The TRAP instruction is a special which, using the trapvect8 which is just a way of specifying an instruction, you can call a subroutine that provided by the operation system such as taking in user input or writing to the screen. The TRAP instruction achieves this by changing the value of the PC to some value based on the instruction specified by the trapvect8 code

In operating system jargon, we say that the TRAP instruction invokes an operation system service call.

Here are some common trap vector codes:

• x23: Input a character from the keyboard (Reads the character to register 0).
• x21: Output a character to the monitor.
• x25: Halt the program.

Assembly Language

As discussed in binary, an instruction consist of an opcode (the operation that has to be performed) and some operands.

In assembly we write the name of the opcode and then comma separated operands to indicate an instruction.

So something like:

0001 011 001 000 010

would be written as

ADD R3, R1, R2

And comments are the same as binary, the rest of the line starting from the semicolon ADD R1, R2, R3 ; comment.

There is an additional thing in assembly, which are pseudo-opcodes. These are codes that are prefixed with a .. These are thing you wish to tell the assembler and is not a real instruction.

You can use numbers in assembly in 2 ways. You can either use hex representation by prefixing a number with x, so x3000, or you can use decimal by prefixing something with the # symbol, so #10 would work.

There's also something called symbols for assembly which you can use to mark statements so that you don't have to do things like calculate offsets for statements like BR. This will be explained under the 'symbols' heading

Example Assembly program

.ORIG x3000
AND R1, R1, #0
AND R2, R2, R1
.END

So let's look at the above program.
The first line .ORIG specifies where the program has to be loaded to, in our case, the program will be loaded to the memory location x3000.

The next 2 statements perform the ADD operation with different operands.

The last statement, .END tells the assembler that this is the end of all the instructions.

Parts of Assembly

Symbols or Labels

    .ORIG
LOOP    AND R1, R1, #0
        ADD R1, R0, R0
        ADD R0, R0, #-1
        BRp LOOP
    .END

Here LOOP is a label that has been provided to the first statement. A label can label any location in memory that you want to reference later. In our case, we use this label in a BR statement to be able to go back a few instructions. This allows us to never have to calculate PC offsets for any of our statements.

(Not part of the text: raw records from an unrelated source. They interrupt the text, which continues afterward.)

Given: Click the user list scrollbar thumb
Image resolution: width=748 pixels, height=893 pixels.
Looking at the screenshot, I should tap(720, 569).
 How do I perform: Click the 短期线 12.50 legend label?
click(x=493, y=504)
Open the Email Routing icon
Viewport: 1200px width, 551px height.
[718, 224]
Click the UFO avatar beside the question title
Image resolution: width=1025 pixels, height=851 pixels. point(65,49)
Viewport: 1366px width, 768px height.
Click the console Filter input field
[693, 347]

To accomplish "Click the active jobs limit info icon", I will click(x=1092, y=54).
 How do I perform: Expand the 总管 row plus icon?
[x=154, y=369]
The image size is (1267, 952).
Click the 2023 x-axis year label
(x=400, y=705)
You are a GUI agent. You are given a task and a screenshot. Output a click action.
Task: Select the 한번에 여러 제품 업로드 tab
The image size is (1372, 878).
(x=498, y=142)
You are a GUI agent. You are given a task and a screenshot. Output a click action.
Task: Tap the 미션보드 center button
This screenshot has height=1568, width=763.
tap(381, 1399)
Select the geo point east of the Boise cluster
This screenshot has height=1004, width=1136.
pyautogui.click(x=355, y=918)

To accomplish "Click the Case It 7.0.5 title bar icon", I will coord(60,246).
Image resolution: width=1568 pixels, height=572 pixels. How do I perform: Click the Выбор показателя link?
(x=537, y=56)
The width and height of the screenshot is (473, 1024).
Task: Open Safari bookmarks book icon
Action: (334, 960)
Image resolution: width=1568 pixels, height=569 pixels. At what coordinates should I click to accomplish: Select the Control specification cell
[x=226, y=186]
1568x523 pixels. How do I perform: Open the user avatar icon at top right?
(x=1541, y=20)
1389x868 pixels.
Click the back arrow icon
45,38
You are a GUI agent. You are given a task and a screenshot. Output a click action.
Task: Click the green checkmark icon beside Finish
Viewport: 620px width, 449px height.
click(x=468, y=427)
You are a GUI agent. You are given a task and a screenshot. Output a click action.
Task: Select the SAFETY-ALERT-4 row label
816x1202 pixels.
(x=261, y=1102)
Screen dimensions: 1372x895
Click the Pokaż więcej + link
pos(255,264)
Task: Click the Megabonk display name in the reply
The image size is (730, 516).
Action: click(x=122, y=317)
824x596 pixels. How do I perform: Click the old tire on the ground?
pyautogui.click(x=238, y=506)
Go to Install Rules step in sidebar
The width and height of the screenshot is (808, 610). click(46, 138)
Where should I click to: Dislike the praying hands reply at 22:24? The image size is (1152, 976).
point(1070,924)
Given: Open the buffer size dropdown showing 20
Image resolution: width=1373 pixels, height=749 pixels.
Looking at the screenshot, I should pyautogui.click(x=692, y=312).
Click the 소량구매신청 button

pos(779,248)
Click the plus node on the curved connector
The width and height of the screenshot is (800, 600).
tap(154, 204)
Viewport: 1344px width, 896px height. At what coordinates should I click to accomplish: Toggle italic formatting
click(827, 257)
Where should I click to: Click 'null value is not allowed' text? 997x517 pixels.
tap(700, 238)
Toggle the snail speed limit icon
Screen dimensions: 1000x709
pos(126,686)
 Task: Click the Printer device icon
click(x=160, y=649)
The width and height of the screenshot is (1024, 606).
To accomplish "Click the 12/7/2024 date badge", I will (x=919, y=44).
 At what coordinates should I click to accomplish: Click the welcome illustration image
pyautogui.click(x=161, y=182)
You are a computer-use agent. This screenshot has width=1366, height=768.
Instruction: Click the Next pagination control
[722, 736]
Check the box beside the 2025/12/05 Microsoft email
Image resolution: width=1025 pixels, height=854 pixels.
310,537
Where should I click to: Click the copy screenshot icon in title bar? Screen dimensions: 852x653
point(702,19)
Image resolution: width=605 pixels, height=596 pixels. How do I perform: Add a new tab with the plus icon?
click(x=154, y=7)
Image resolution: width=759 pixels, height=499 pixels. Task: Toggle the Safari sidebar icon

Pseudo Opcodes (Assembler Directives)

• .ORIG <address>: specify the address that the program has be loaded into in memory.
• .FILL <value>: Covert 'value' to a bitmask and store it in memory. This is useful to store literals like #5 or x400 if it's required for some calculation.
• .BLKW <number of words>: (Block of words) This tells the assembler to set aside a number of sequential memory locations in the program which we might want to access later.
• .STRINGZ "<String>": This sets aside the length of the string +1 memory locations for the string and initializes it with the string provided and NULL terminates it (last bit is just the NULL char in ASCII).
• .END: Tells the assembler that it has reached the end of the program and need not look at anything after it.

The 2-pass process

Step One

First, the assembler parses the file and builds a symbol table. It identifies the actual binary addresses corresponding to symbol names. This set of correspondences is known as the symbol table. This table is stored in a separate file with the .sym extension which can be separately loaded into the LC3.

The assembler keeps track of the location assigned to each instruction by means of a location counter (LC). The LC is initialized to the address specified in the .ORIG.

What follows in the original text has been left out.